= DOCUMENT EXTRACT =
At one point I broke up with my fiance, and I thought it was for good but it ended up being for a week. I feel in my heart that hes the one...
Now this might seem nieve to you all. Ive been with him since I was 17 almost 7 years. When worst comes to worst he's there, when my mom was in the hospital he was by my side, whenever my family is verbally abusive or rude he's by my side, he know's everything Ive been through and is always wanting to protect me. He's very supportive when Im in any kind of trouble. Ive told him what I need from him communication wise and emotionally and I stressed to him during the break up that that's what I need,
That was several months ago, and since getting back together he's been really great, listens to what I have to say, doesnt say hurtful things, he's more attentive to my needs and actually makes me feel good, lifts me up when Im down. He makes me smile all the time.
He has parts of him though that are in fact controlling. (not wanting me to go to family get togethers or hang out with friends) This is where the problem begins.
He just said the other night ::::I hate that you have friends:::::.Flag:::::: The fact is, I feel alone.
With him, however I feel fullfilled. In another sense, I feel like crying, im so depressed and confused.
Friendship wise, I went out with a gf who has a baby now, but I found out she's not all that responsible and I don't want to be around someone that might put me in a situation that I don't want to be around. Another -x- friend....is an x friend because we went out dancing and she saw some guy she knew and he was with a friend and the friend tried to kiss me which didnt work, well i told my bf about it to be honest with him and because she was there and feels she's "a bad influence." I had to pick him or her. I lost that friendship..I didnt put my foot down, and it wasn't my friends fault, I handled it but now he just doesnt trust my friend...... Another friend ditched me in a very messed up way......
Another friend who I thought was a good friend ends up blabbing her mouth to everyone, I cant tell her anything let alone anything in confidence because she goes and tells someone else, I jus't can't trust the girl. One of my best friends is really great, but when she has problems, its like that's all that matters and she'll talk a mile a minute about her problems, dumping it on me, stressing me out trying to give her good advice that she doesn't take anyway.

= LIST OF TASKS =
1. Print the stretch of the relationship post from "With him, however" through "messed up way......".
2. According to the relationship post, how long did the breakup with the fiancé last?

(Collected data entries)
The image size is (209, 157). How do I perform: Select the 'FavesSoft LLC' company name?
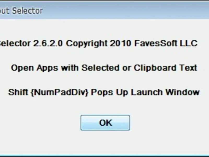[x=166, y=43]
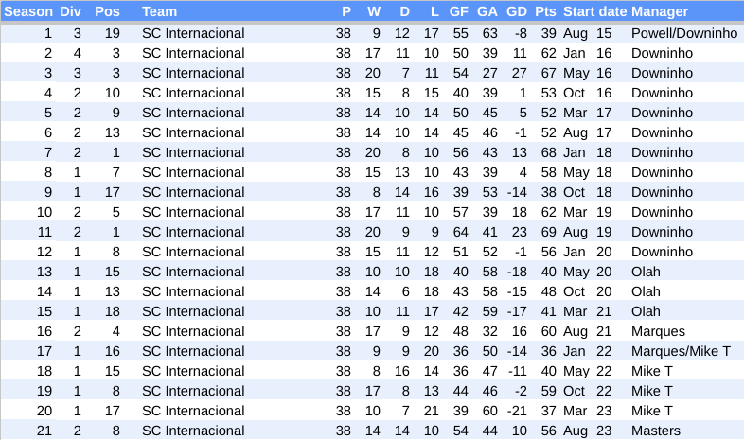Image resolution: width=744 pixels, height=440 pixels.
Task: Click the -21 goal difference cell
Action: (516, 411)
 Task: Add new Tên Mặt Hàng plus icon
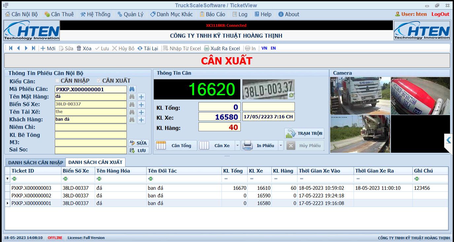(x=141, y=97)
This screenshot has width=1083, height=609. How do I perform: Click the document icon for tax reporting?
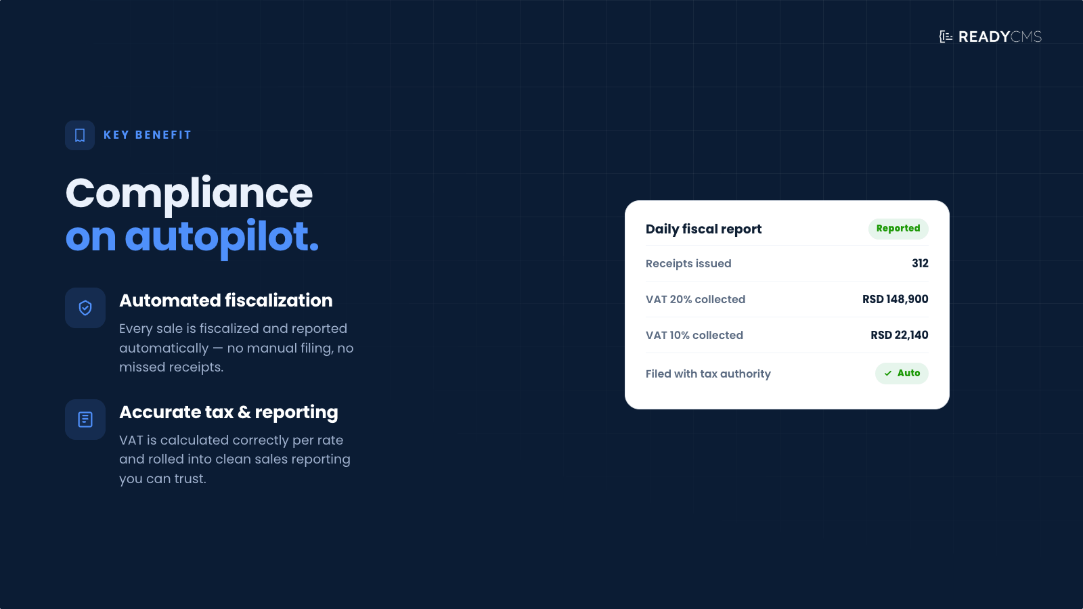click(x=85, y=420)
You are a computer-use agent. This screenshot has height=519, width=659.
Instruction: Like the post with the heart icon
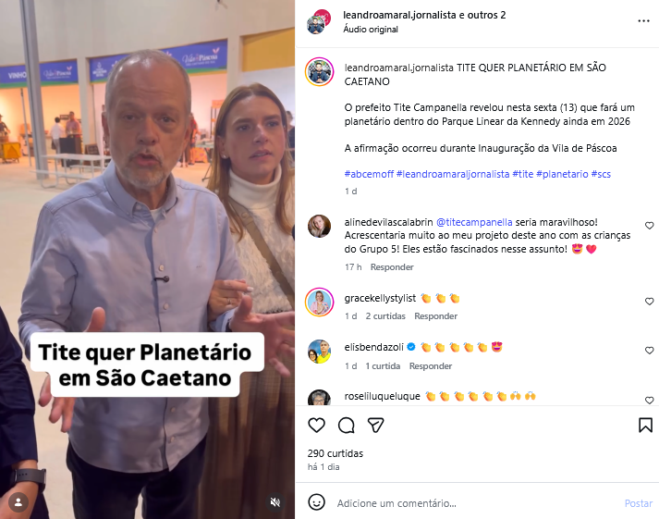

= TASK-BY-TASK OUTPUTS =
1.
With him, however I feel fullfilled. In another sense, I feel like crying, im so depressed and confused.
Friendship wise, I went out with a gf who has a baby now, but I found out she's not all that responsible and I don't want to be around someone that might put me in a situation that I don't want to be around. Another -x- friend....is an x friend because we went out dancing and she saw some guy she knew and he was with a friend and the friend tried to kiss me which didnt work, well i told my bf about it to be honest with him and because she was there and feels she's "a bad influence." I had to pick him or her. I lost that friendship..I didnt put my foot down, and it wasn't my friends fault, I handled it but now he just doesnt trust my friend...... Another friend ditched me in a very messed up way......

2. A week.